═════ Supplied information ═════
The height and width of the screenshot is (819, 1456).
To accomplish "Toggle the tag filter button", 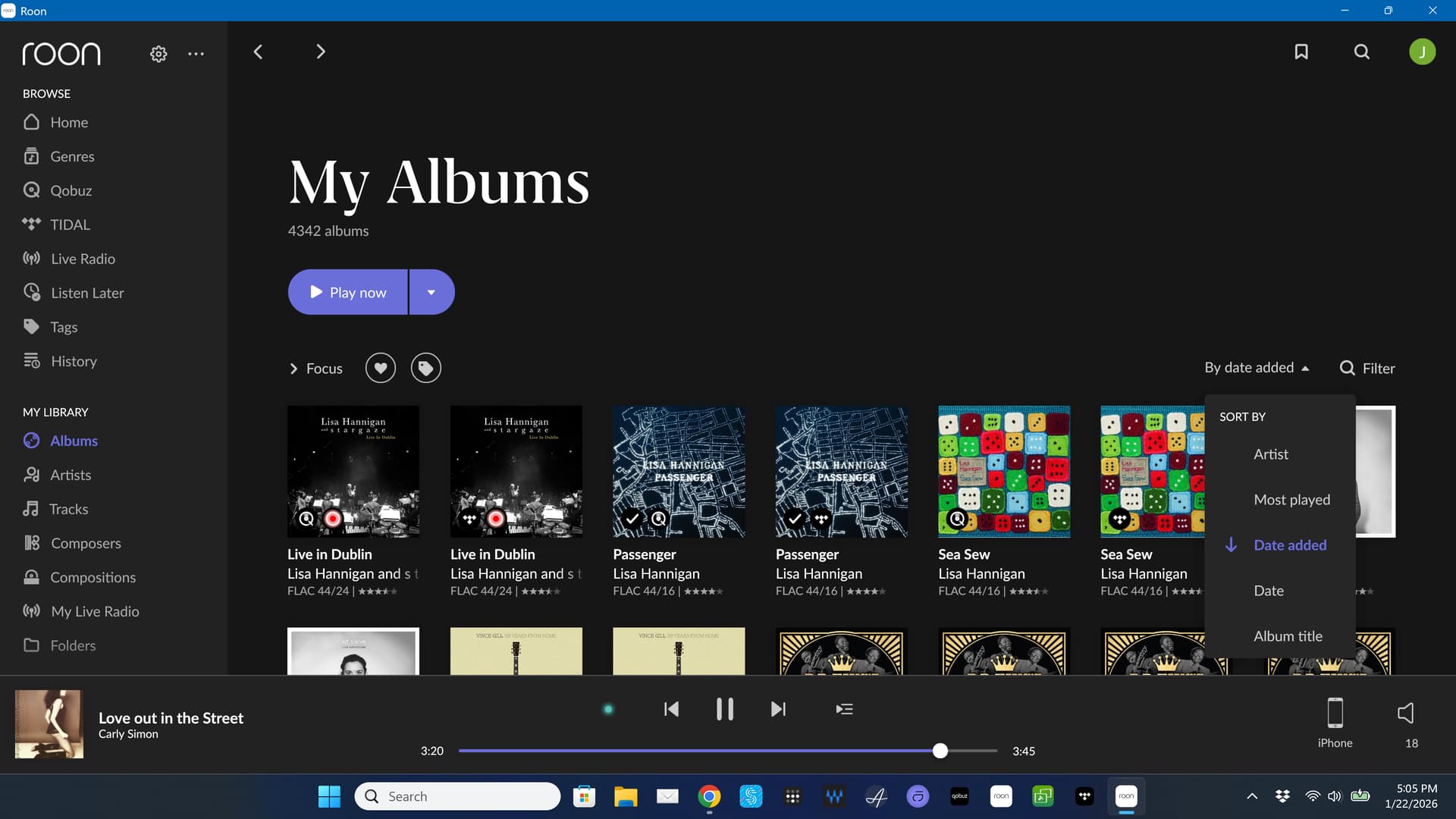I will click(x=426, y=369).
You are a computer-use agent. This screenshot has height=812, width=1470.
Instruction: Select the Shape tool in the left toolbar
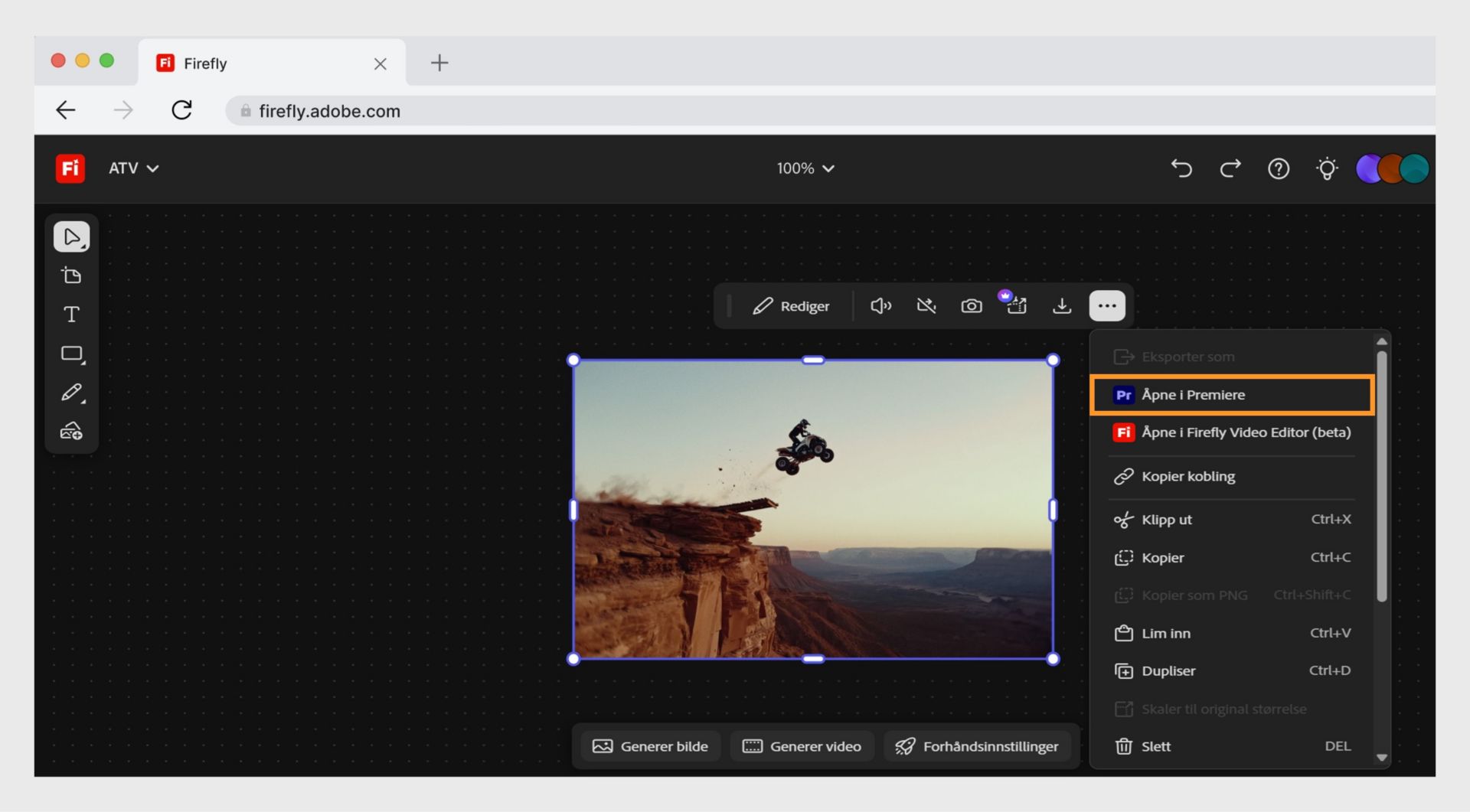point(71,354)
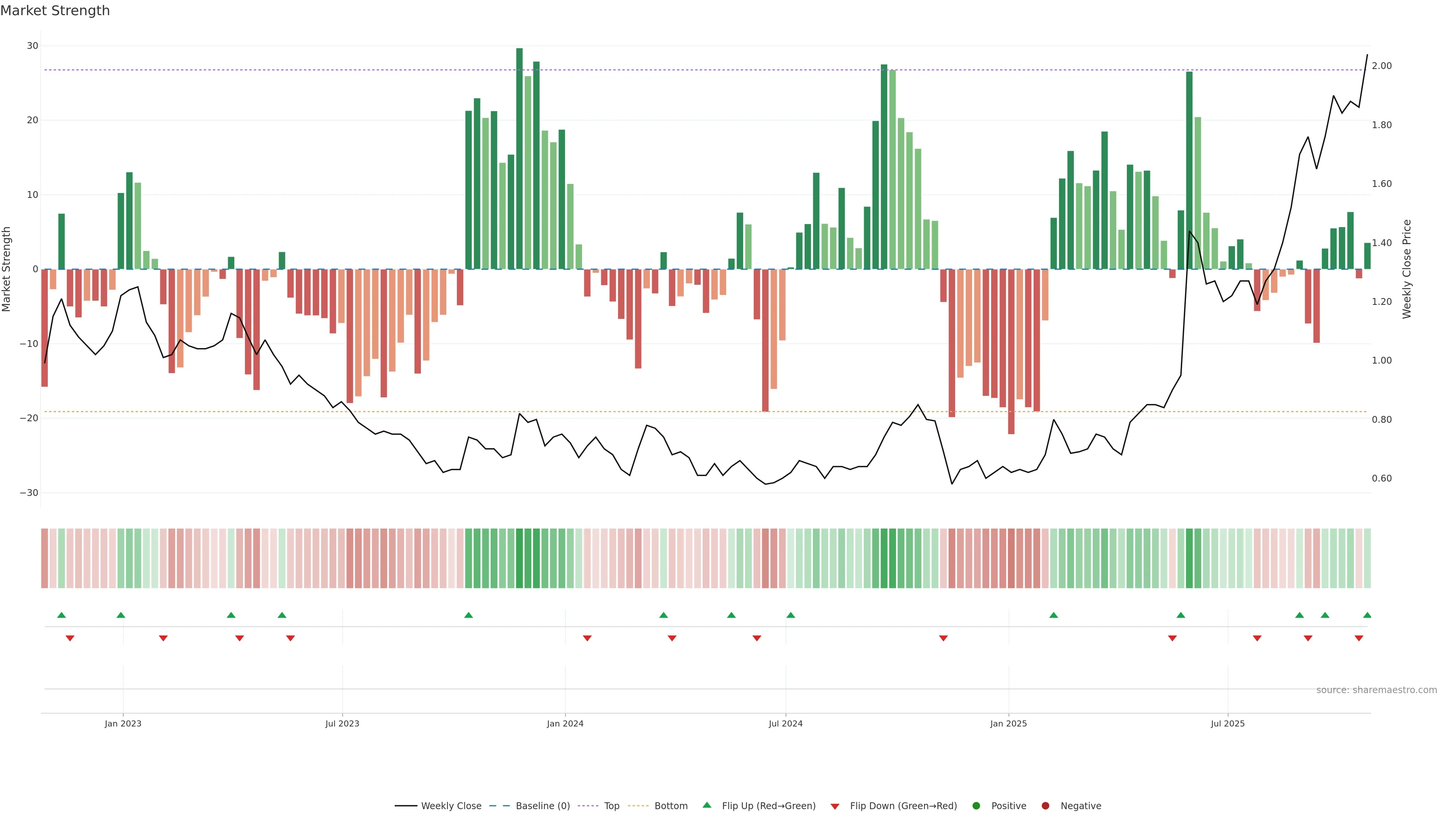The image size is (1456, 819).
Task: Click the Jul 2025 x-axis label
Action: point(1227,723)
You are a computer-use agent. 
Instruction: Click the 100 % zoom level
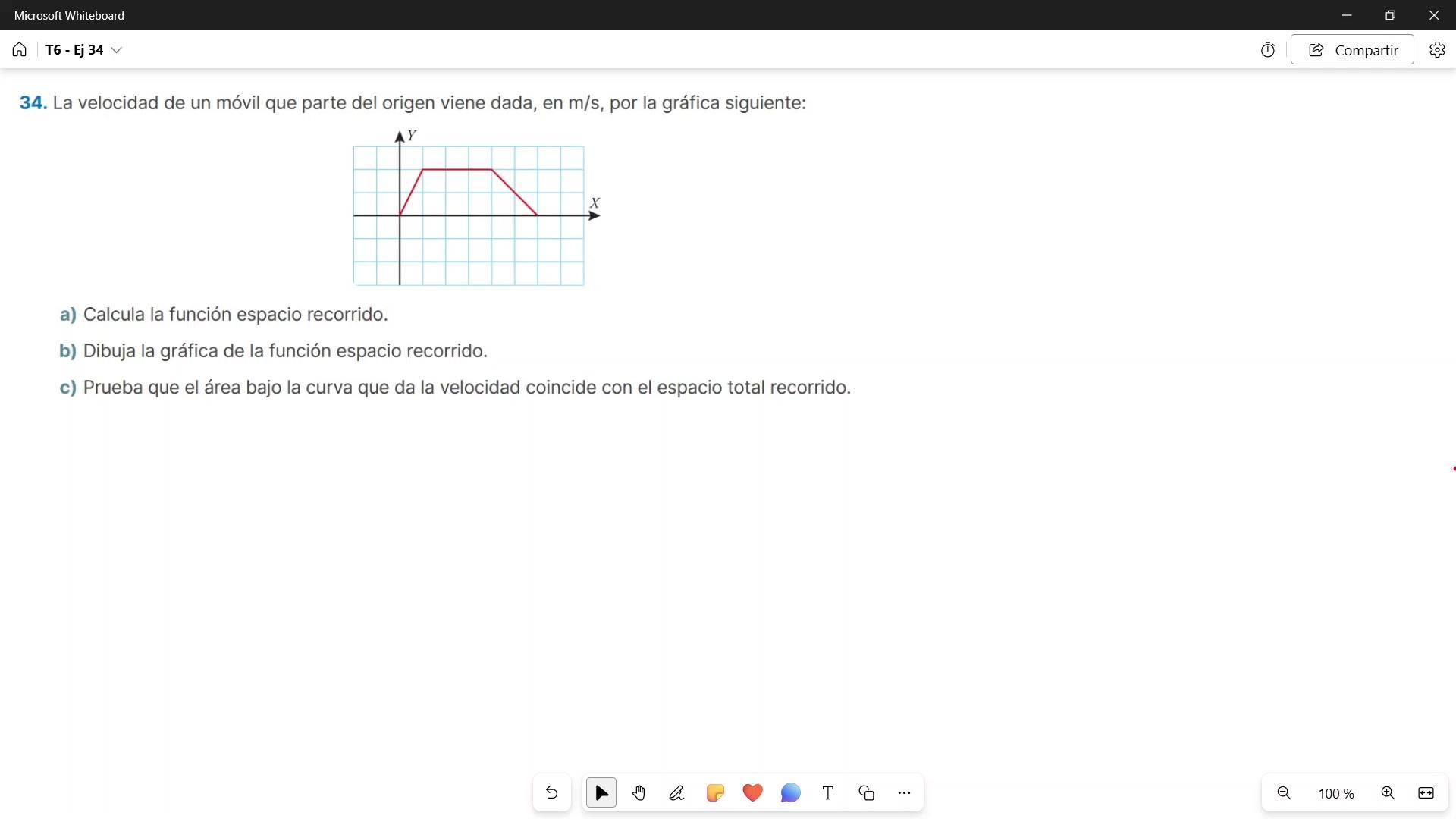[x=1336, y=794]
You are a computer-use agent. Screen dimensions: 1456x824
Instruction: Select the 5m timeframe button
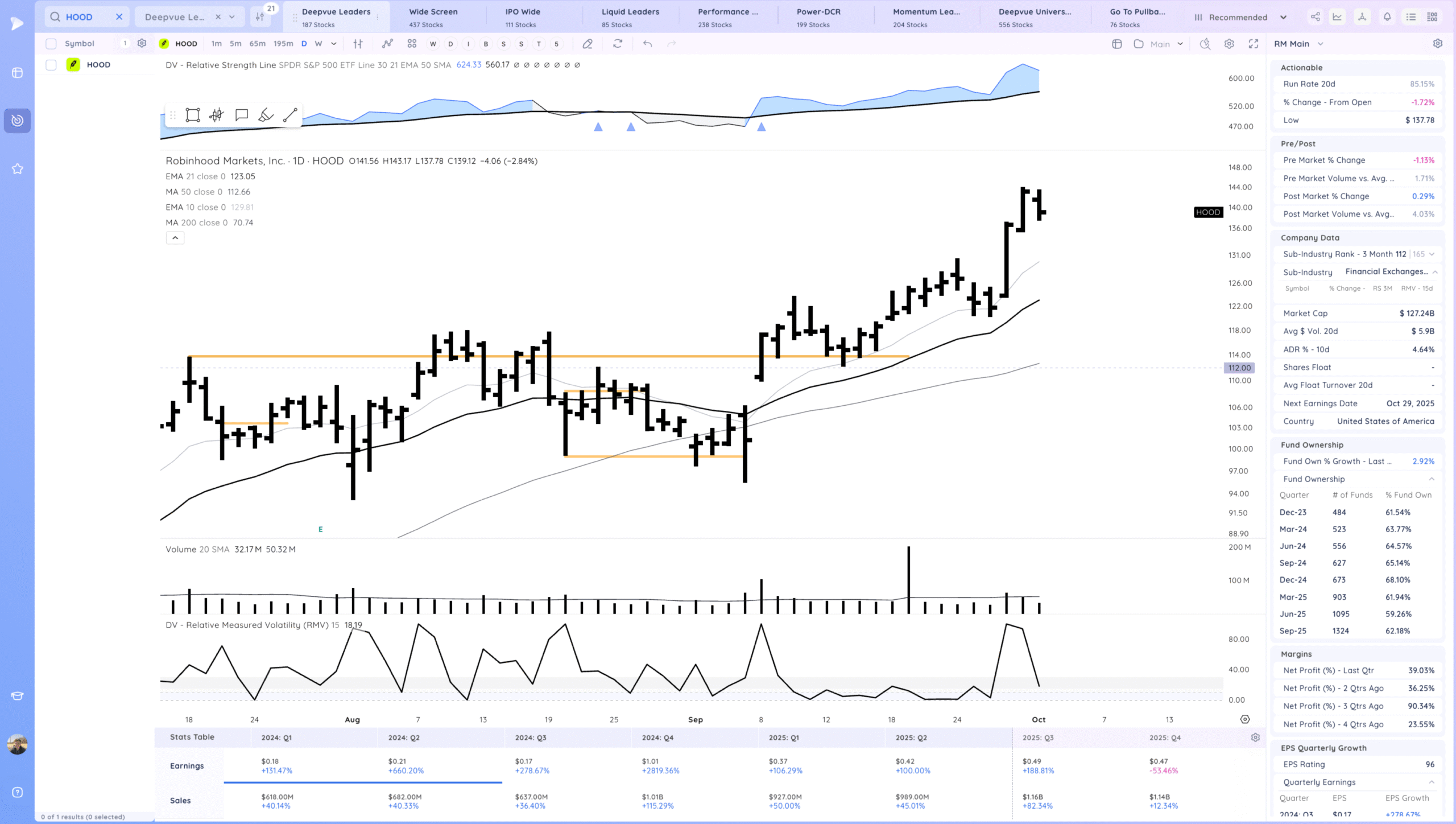click(235, 44)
═════
## What to produce
Return exactly the lines from the one containing "You are a computer-use agent. This" through the end of the records, leaving out every picture.

## Exercise response
You are a computer-use agent. This screenshot has height=812, width=1470.
Instruction: Select the Shape tool in the left toolbar
point(71,354)
The image size is (1456, 819).
Task: Click the Jul 2025 x-axis label
Action: point(1227,723)
You are a computer-use agent. 
Instruction: Click the 100 % zoom level
[x=1336, y=794]
You are a computer-use agent. Screen dimensions: 1456x824
Instruction: Select the 5m timeframe button
click(235, 44)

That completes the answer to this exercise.